TO DO:
1. Can you transcribe the article on India's economic rise, from "However, India’s real" up to and including "of the world.", word for word?
2. Can you write the next part of the article on India's economic rise, picking up after its final sentence?
>> BEGIN SOURCE EXTRACT
India’s elephantine economic jump

India’s elephantine economic jump

- in Special Post

India is on the fast track to become the engine of world economy. Thanks to positive policies and politics of performance of the current dispensation under the dynamic leadership of Prime Minister Narendra Modi, India’s economic empowerment has started drawing the global attention in a critical manner. It is no mean achievement that India has emerged as the world’s sixth largest economy in 2017 surpassing France. It is likely to go past the United Kingdom, which is at the fifth position. The assessment is based on the analysis of data compiled by the World Bank. In 2017, India became the sixth largest economy with gross domestic product (GDP) of US $2.59 trillion, relegating France to the seventh position. Similarly, the United Kingdom, which is facing Brexit blues, had a GDP of US $2.62 trillion, which is about US $25 billion more than that of India. The US is the world’s largest economy with a size of US $19.39 trillion, followed by China (US $12.23 trillion) at the second place. Japan with US $4.87 trillion and Germany US $3.67 trillion are at the third and fourth places respectively.

Indian government has taken various reform measures to improve the ease of doing business in recent years. These include implementation of the Goods and Services Tax and the Insolvency and Bankruptcy Code (IBC). The flow of foreign direct investment (FDI) has increased manifold in the past four years. There is a significant improvement in domestic investment as well. India’s economy grew at a seven-quarter high of 7.7 per cent in three months ended March 2018, helped by higher government spending and investment. As per the IMF’s World Economic Outlook released in April this year, the size of the Indian economy was pegged at US $ 2.61 trillion, ahead of France with a GDP of US $2.58 trillion. The International Monetary Fund (IMF) pegged the size of the UK’s economy at US $2.62 trillion, slightly bigger than India.

However, India’s real challenge lies in ensuring that the people have access to the best of facilities in general and the poor in particular. All said and done, India remains the home to the world’s largest lot of poor and malnourished people, mostly from marginalised sections of the society. No concrete mechanism has so far been evolved which may put India in the bracket of the countries which provide the best of health and education facility to its people. The gap between the haves and have-nots continues to widen. Given the vision of Prime Minister Narendra Modi and his team, which is primarily based on the agenda of inclusive development, one hopes that the current dispensation goes extra miles in making the best of facilities available to the weakest among us so that we are able to compete with France and other thriving economies of the world.
>> END SOURCE EXTRACT
>> BEGIN AVAILABLE DATA
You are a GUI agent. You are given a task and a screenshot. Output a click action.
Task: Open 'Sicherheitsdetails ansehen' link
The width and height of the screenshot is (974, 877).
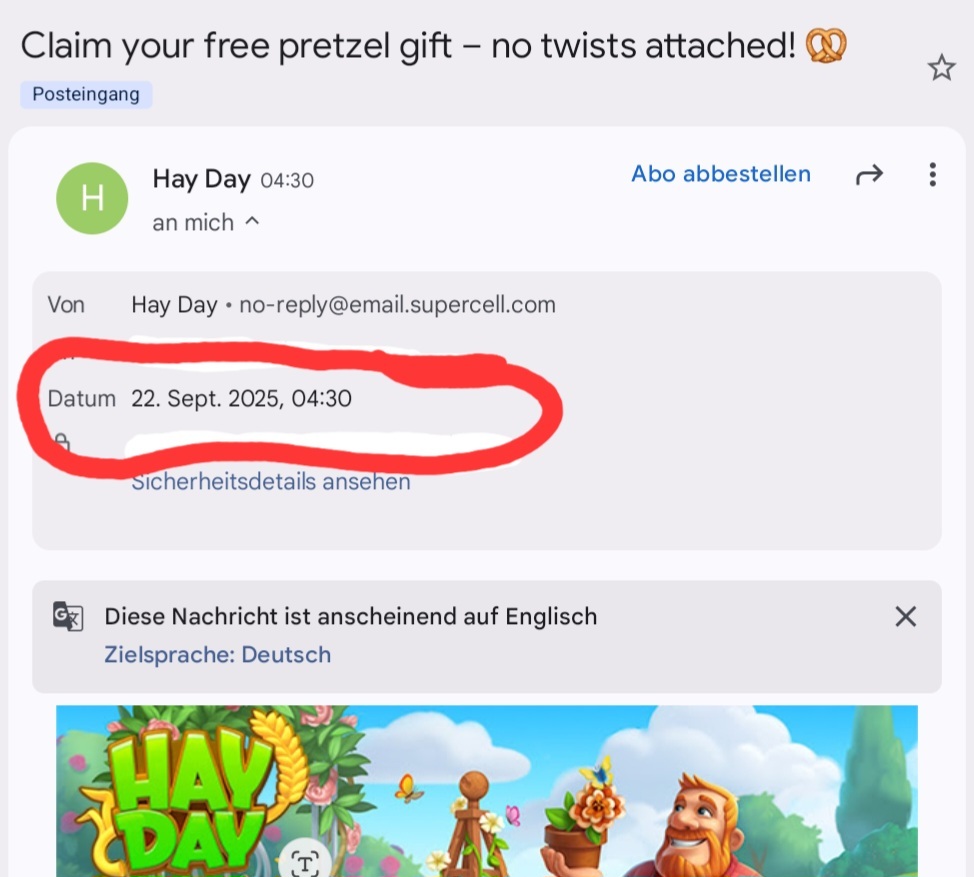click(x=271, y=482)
>> END AVAILABLE DATA
WRITTEN ANSWERS:
1.
However, India’s real challenge lies in ensuring that the people have access to the best of facilities in general and the poor in particular. All said and done, India remains the home to the world’s largest lot of poor and malnourished people, mostly from marginalised sections of the society. No concrete mechanism has so far been evolved which may put India in the bracket of the countries which provide the best of health and education facility to its people. The gap between the haves and have-nots continues to widen. Given the vision of Prime Minister Narendra Modi and his team, which is primarily based on the agenda of inclusive development, one hopes that the current dispensation goes extra miles in making the best of facilities available to the weakest among us so that we are able to compete with France and other thriving economies of the world.

2.
Union Minister Arun Jaitley has rightly exuded confidence that India will pip Great Britain to become the fifth largest economy in the world next year if economic expansion continues at the projected rate. However, rising international crude oil prices and the global trade war would throw up challenges going forward. If we keep growing at the rate which is being projected, it is likely that next year we will be the fifth largest economy ahead of Great Britain. “Being the fastest growing economy for the last four years, we can look at the next decade as one of economic expansion. We have already seen a significant move up in India’s ranking in the ease of doing business and as a preferred investment destination. Today we stand to be tested in the midst of a global challenge thrown up on account of the international crude oil prices and the trade war,” he said.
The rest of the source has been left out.